What needs to be done
Copy each line of the data below word for word, keeping every character in place.

Lines of data
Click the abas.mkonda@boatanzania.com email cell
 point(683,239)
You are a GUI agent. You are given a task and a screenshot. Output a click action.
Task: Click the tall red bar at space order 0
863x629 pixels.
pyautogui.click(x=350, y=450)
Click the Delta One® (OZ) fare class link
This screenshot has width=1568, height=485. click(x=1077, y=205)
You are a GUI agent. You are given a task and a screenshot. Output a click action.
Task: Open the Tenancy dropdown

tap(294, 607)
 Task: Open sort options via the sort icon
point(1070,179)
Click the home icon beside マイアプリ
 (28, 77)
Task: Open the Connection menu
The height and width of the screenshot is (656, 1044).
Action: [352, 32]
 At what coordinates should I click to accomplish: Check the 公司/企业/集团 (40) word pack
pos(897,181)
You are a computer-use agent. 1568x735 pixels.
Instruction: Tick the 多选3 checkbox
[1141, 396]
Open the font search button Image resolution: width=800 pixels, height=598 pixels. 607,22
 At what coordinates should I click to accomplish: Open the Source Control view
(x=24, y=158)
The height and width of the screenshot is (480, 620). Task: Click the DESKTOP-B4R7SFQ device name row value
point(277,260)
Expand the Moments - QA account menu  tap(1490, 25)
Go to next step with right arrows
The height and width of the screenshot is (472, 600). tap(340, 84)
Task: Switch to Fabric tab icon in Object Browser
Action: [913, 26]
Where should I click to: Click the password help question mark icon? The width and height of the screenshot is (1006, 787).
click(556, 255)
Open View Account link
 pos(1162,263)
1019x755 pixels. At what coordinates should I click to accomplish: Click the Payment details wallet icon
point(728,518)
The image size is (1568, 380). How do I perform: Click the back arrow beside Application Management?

Reply to the exercise
Click the abas.mkonda@boatanzania.com email cell
 point(683,239)
You are a GUI agent. You are given a task and a screenshot. Output a click action.
Task: Click the tall red bar at space order 0
863x629 pixels.
pyautogui.click(x=350, y=450)
Click the Delta One® (OZ) fare class link
This screenshot has width=1568, height=485. click(x=1077, y=205)
You are a GUI agent. You are given a task and a screenshot. Output a click action.
Task: Open the Tenancy dropdown

tap(294, 607)
 Task: Open sort options via the sort icon
point(1070,179)
Click the home icon beside マイアプリ
 (28, 77)
Task: Open the Connection menu
The height and width of the screenshot is (656, 1044).
Action: [352, 32]
 At what coordinates should I click to accomplish: Check the 公司/企业/集团 (40) word pack
pos(897,181)
You are a computer-use agent. 1568x735 pixels.
Instruction: Tick the 多选3 checkbox
[1141, 396]
Open the font search button Image resolution: width=800 pixels, height=598 pixels. 607,22
 At what coordinates should I click to accomplish: Open the Source Control view
(x=24, y=158)
The height and width of the screenshot is (480, 620). Task: Click the DESKTOP-B4R7SFQ device name row value
point(277,260)
Expand the Moments - QA account menu  tap(1490, 25)
Go to next step with right arrows
The height and width of the screenshot is (472, 600). tap(340, 84)
Task: Switch to Fabric tab icon in Object Browser
Action: [913, 26]
Where should I click to: Click the password help question mark icon? The width and height of the screenshot is (1006, 787).
click(556, 255)
Open View Account link
 pos(1162,263)
1019x755 pixels. At what coordinates should I click to accomplish: Click the Payment details wallet icon
point(728,518)
The image size is (1568, 380). How do I perform: Click the back arrow beside Application Management?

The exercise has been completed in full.